先日、東京都教育委員会が主催する「視覚障害者とともに学ぶ教養講座」というセミナーに参加してきました。
この日のテーマは、「日本点字の歴史」というもので、講師は日本点字委員会副会長の金子昭さんでした。

そもそも点字は、1825年、パリ盲学校の生徒であったルイ・ブライユ少年によって発明されたとされ、それが日本に最初に紹介されたのは、江戸時代末期の1866年(慶応2年)のことでした。
勿論、江戸末期に点字が普及したわけではなく、アルファベットの外来点字を、日本語に応用して日本式点字を考案するまでには、20年以上の歳月を要しました。
目や耳の不自由な子供たちを教える官立東京訓盲唖院(現在の筑波大学付属盲学校、聾学校の前身)の教師を中心に、生徒も参加した会議の場で、どういう方式の点字が良いかの議論が積み重ねられ、最終的に現在の方式の点字の採用が決まったということです。
時に、1890年、今から133年前に日本式点字が採用されることになったという事です。会議の場に生徒も参加していたということに驚きを感じます。
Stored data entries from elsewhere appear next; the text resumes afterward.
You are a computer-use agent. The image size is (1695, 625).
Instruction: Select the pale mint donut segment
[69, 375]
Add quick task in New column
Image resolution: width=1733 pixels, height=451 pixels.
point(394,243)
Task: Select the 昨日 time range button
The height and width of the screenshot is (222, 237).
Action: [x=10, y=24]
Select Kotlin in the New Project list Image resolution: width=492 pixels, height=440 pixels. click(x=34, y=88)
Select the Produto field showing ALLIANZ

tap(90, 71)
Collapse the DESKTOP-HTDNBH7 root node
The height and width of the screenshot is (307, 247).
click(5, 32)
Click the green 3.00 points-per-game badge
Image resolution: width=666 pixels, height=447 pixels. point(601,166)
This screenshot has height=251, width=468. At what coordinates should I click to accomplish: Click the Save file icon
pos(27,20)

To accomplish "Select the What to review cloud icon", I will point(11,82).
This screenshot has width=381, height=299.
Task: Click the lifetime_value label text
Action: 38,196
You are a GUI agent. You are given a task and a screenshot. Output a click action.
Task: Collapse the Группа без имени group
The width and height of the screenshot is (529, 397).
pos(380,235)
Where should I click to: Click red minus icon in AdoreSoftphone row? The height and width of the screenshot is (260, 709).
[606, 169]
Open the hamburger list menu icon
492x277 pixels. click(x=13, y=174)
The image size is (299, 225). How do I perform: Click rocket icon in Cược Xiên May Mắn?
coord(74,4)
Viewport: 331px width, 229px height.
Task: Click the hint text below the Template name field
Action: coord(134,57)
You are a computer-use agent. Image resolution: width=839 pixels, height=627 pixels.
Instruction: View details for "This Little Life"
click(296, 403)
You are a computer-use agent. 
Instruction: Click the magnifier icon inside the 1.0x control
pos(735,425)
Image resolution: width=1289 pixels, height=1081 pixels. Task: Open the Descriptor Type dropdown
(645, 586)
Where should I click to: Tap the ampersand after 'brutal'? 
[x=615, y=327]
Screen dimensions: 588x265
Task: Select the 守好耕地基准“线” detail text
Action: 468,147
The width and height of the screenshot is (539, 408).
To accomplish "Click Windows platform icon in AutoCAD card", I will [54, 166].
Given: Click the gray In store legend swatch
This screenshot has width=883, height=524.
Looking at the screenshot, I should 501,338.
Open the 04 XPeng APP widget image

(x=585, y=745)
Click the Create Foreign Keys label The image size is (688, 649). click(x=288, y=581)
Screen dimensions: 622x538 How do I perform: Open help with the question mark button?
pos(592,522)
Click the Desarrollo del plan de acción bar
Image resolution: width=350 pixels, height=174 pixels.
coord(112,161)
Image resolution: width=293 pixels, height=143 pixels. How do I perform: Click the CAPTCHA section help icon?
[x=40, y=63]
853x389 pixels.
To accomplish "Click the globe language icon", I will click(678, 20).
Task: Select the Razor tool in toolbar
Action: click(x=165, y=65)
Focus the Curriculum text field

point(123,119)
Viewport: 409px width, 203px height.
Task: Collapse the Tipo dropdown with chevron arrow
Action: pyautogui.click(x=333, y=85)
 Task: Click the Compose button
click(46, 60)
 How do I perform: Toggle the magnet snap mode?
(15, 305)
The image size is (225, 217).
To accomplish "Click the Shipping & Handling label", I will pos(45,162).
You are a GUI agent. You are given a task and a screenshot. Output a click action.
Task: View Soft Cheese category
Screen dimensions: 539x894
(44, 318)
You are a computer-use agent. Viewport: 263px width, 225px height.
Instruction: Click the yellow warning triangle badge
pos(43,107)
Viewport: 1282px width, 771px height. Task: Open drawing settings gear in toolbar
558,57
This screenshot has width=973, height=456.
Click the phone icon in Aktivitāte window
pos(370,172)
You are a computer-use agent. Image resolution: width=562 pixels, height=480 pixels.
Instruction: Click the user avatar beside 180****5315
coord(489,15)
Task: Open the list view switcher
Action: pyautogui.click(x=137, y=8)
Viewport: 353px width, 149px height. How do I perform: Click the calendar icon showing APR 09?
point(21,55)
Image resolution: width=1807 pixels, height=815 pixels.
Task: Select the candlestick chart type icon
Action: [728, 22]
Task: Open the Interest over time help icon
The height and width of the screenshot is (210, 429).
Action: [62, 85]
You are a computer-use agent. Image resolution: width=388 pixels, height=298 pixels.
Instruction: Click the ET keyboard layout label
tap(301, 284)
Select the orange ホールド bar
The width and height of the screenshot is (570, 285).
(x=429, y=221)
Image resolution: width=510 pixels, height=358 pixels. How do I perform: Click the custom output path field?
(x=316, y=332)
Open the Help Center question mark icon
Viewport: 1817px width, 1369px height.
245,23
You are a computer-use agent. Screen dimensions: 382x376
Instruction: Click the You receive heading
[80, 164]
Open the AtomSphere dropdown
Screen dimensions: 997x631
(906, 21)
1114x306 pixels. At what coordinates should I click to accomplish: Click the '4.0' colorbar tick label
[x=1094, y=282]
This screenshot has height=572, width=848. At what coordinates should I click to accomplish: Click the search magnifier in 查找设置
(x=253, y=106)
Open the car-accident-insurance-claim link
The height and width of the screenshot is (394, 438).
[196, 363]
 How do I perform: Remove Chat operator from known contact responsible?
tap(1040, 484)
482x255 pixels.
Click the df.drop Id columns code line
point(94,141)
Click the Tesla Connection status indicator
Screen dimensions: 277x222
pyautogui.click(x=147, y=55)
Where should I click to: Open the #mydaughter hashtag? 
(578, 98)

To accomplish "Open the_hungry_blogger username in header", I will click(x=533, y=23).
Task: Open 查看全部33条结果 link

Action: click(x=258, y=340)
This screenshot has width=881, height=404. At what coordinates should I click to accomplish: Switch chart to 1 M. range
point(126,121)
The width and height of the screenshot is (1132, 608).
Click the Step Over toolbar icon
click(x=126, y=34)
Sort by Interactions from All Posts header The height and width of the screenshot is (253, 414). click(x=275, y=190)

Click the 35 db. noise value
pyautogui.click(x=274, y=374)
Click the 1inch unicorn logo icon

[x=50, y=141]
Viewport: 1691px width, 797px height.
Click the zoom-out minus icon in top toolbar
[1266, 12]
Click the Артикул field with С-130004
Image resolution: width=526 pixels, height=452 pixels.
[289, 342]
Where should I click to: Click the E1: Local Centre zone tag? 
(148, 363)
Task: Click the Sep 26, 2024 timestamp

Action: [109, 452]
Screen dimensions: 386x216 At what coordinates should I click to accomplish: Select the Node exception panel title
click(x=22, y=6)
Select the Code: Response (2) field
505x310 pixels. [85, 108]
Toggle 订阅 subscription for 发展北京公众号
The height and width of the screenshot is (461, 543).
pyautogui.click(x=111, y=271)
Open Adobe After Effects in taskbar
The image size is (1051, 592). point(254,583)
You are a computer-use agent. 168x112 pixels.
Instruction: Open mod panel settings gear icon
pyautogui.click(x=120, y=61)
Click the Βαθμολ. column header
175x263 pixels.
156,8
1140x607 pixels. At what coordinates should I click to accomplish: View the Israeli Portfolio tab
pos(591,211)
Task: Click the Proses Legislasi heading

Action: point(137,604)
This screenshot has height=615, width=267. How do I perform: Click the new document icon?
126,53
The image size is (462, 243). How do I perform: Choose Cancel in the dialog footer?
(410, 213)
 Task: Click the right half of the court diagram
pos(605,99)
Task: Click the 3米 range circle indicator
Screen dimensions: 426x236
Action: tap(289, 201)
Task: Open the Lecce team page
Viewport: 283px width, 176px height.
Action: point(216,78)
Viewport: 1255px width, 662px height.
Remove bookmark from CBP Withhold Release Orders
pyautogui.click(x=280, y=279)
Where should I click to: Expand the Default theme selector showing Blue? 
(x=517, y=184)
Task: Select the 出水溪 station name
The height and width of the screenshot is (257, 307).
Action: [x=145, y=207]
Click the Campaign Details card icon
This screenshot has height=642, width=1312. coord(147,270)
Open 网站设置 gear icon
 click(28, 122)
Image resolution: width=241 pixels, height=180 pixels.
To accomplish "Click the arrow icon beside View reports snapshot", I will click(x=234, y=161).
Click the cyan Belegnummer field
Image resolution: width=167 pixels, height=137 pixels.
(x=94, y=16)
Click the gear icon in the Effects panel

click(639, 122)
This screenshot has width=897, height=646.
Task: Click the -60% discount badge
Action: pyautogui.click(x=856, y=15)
これによって、点字は視覚障碍者教育の近代化を可能にし、視覚障害教育が普通教育と、ほぼ同じ理念で行われることが可能となったという事です。
今では、司法試験などでも点字による受験が認められるようになり、視覚障害の弁護士の活躍も伝えられるようになりました。

六つの点を使って、日本語の表記を可能にした点字の開発が、視覚障碍者教育に果たした功績は、極めて大きいと感じました。